La France en est exemplaire qui se présente, depuis l’élection d’Emmanuel Macron, comme un rempart contre le populisme alors qu’elle en est imprégnée. Si les partis populistes ne gouvernent pas encore, le populisme est déjà au pouvoir dans notre pays. Populisme fiscal et budgétaire avec la course folle des dépenses sociales qui cannibalisent l’État régalien ou la taxation confiscatoire d’une minorité qui va de pair avec la gratuité généralisée des services pour le plus grand nombre. Populisme législatif avec la multiplication des lois de circonstance attentatoires aux libertés publiques. Populisme judiciaire avec la décomposition de l’État de droit et l’annihilation des droits de la défense. Populisme médiatique avec la tyrannie des réseaux sociaux. Populisme institutionnel avec le mépris affiché au sommet de l’État pour toute forme de contre-pouvoir, le Parlement ou la société civile. Populisme intellectuel avec la délégitimation de la science et de la connaissance. Populisme politique avec la recherche permanente de boucs émissaires, des étrangers aux riches en passant par les banques ou l’ENA. Populisme moral avec l’abandon de la raison critique et du débat au profit de l’indignation et de l’émotion.

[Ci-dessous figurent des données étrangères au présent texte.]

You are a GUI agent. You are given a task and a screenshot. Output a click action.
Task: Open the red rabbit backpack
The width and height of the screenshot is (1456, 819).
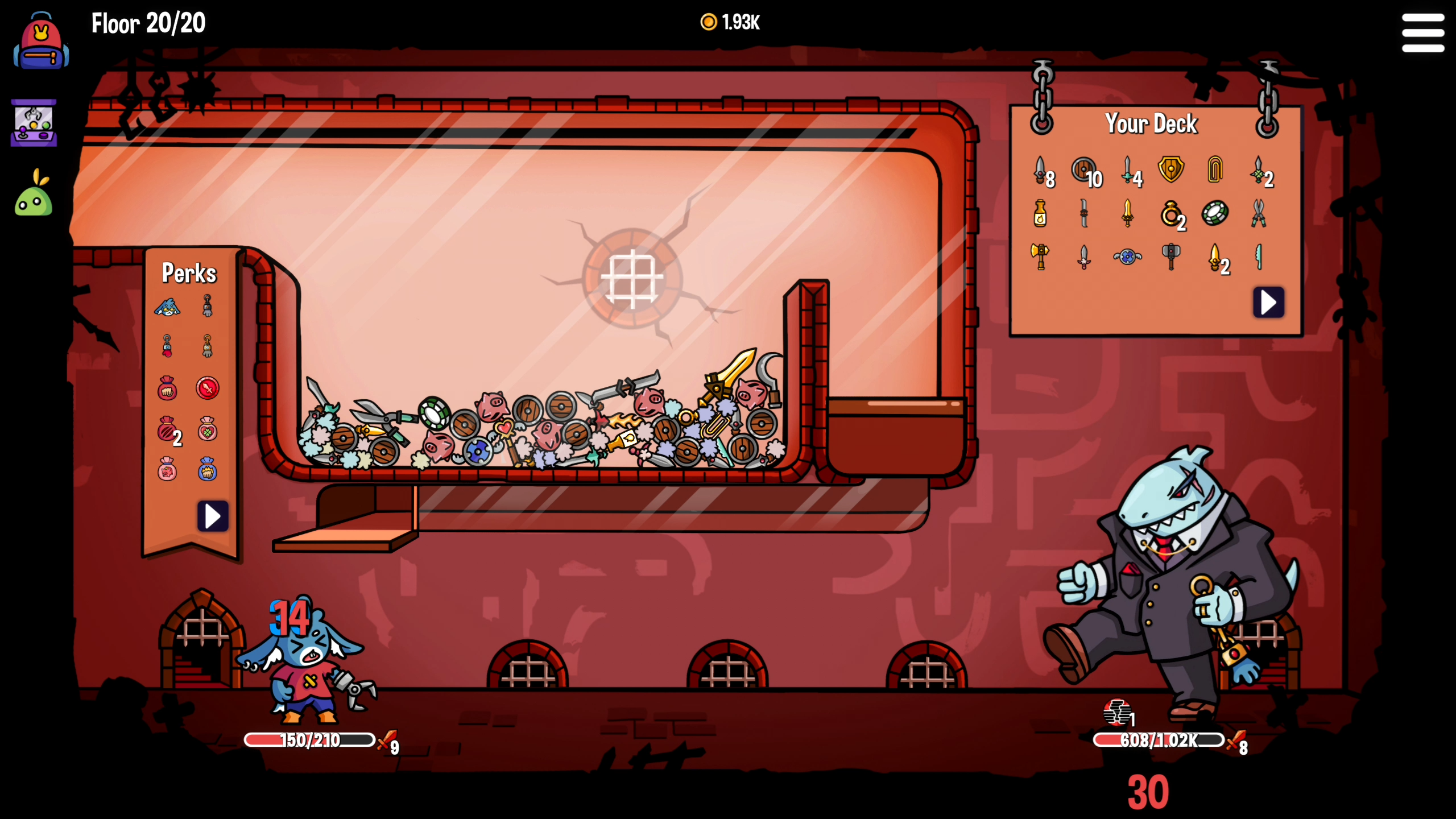click(41, 43)
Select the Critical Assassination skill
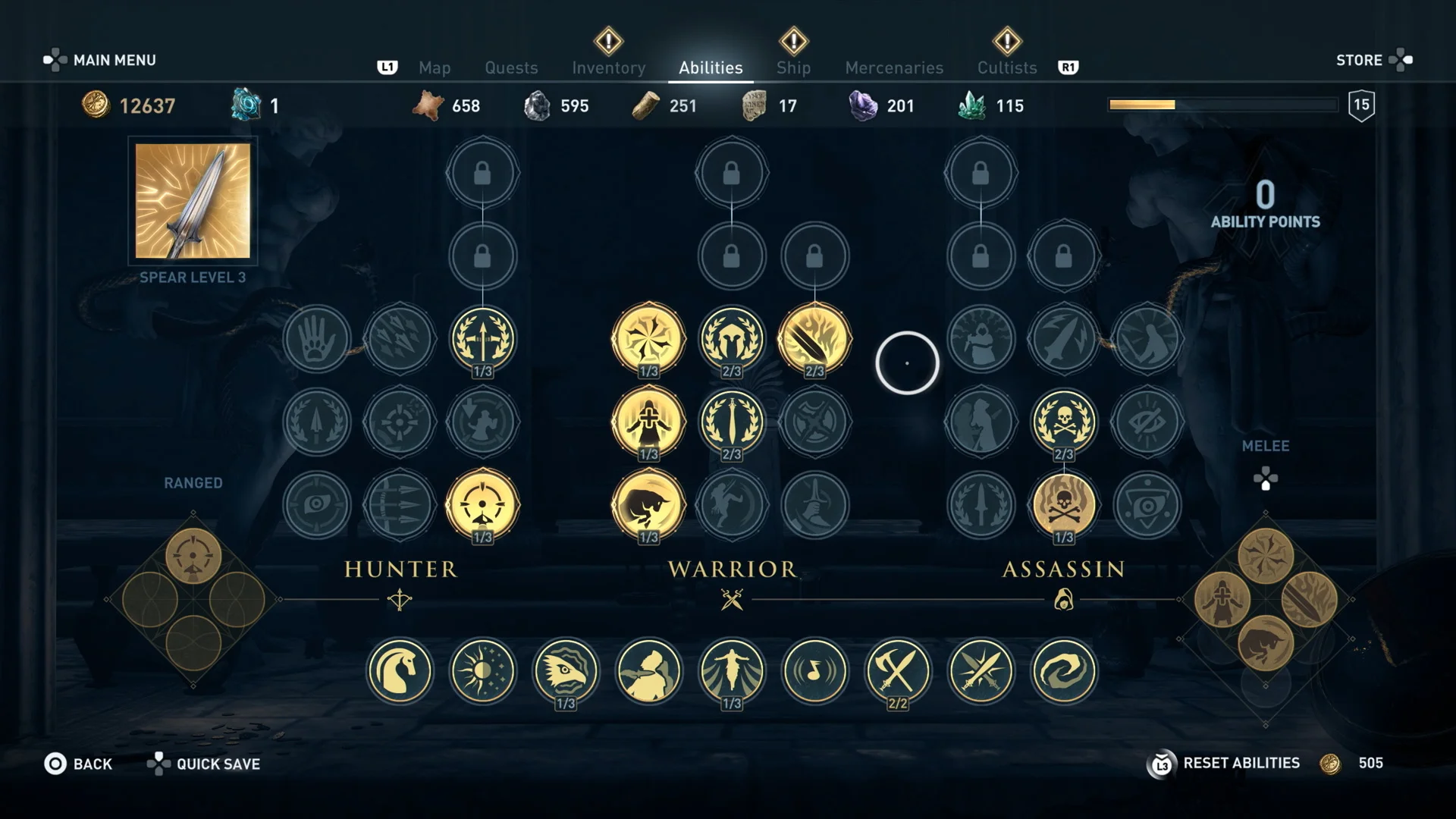This screenshot has height=819, width=1456. tap(1064, 422)
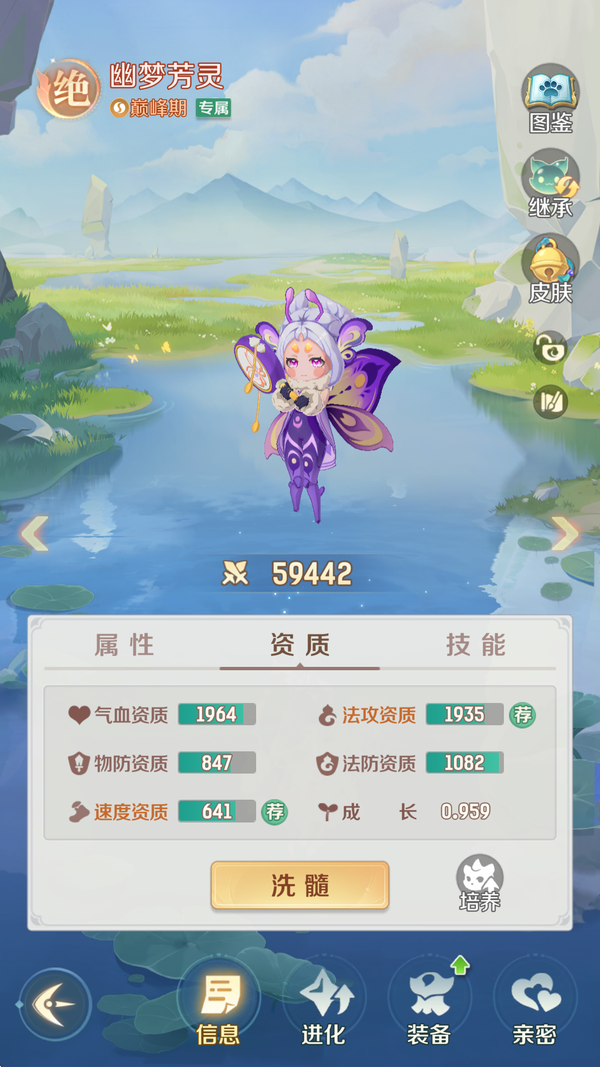This screenshot has width=600, height=1067.
Task: Click the 绝 rank badge
Action: pos(68,90)
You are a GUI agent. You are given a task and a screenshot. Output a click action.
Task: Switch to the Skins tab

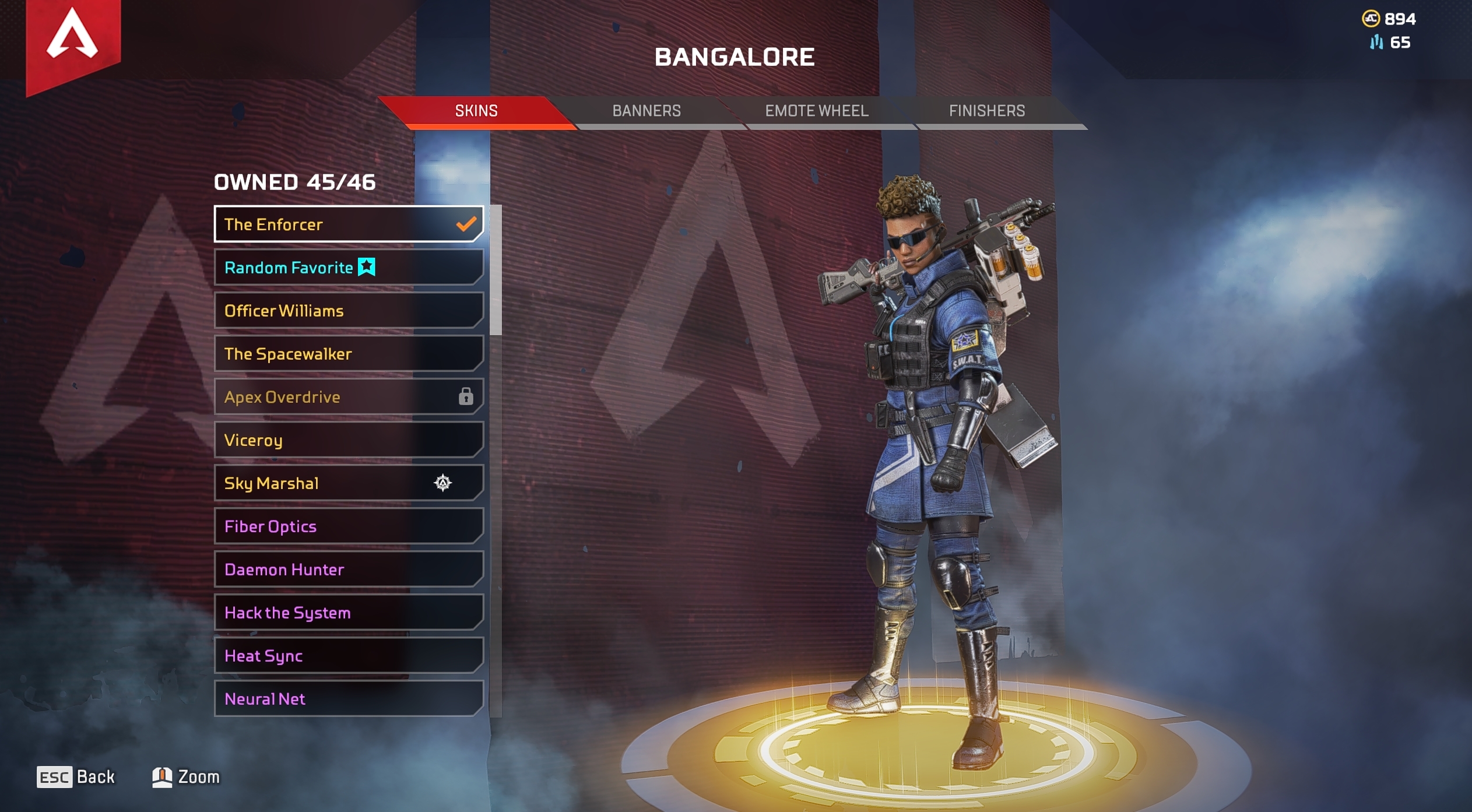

Voilà pourquoi il est grand temps, y compris en France, de tirer les leçons des années 1930.
La démocratie est mortelle. C’est un régime complexe et fragile dont la stabilité dépend de quatre facteurs : le développement économique et social ; l’État de droit ; le primat de la modération sur l’extrémisme ; l’adhésion des citoyens à la liberté politique.
Les populistes doivent être pris au sérieux et non pas regardés avec amusement et condescendance comme ce fut le cas pour Beppe Grillo, Donald Trump ou Boris Johnson. Dans les périodes de grandes transformations historiques, ils peuvent non seulement arriver au pouvoir mais faire l’histoire. Donald Trump a de fait cassé la progression du commerce international et lancé la déglobalisation avec sa guerre commerciale, technologique et monétaire. Il a déclenché une confrontation majeure avec la Chine et démantelé l’ordre international issu de 1945.
Les institutions et les procédures de l’État de droit ne sont pas une protection sûre contre les démagogues qui les plient à leur volonté. Leurs échecs – avérés en Italie au plan économique comme au Royaume-Uni au plan du fonctionnement des institutions et de l’unité de la nation – ne provoquent pas leur chute mais une surenchère dans le mensonge et la violence.
Le populisme ne peut être combattu par le populisme. Le seul antidote efficace réside dans la réinvention de la démocratie avec un nouveau pacte économique, social et citoyen, comme à la fin du XIXe siècle avec l’émergence du salariat ou après la Seconde Guerre mondiale avec la naissance de l’État-Providence et le système de Bretton Woods. Il est bien vrai que les citoyens des démocraties et les nations libres doivent reprendre le contrôle de leur destin. Non par l’émotion, l’emballement des passions collectives et l’idolâtrie de la force, mais par la raison, la responsabilité et la mobilisation pour défendre la liberté. Ici et maintenant.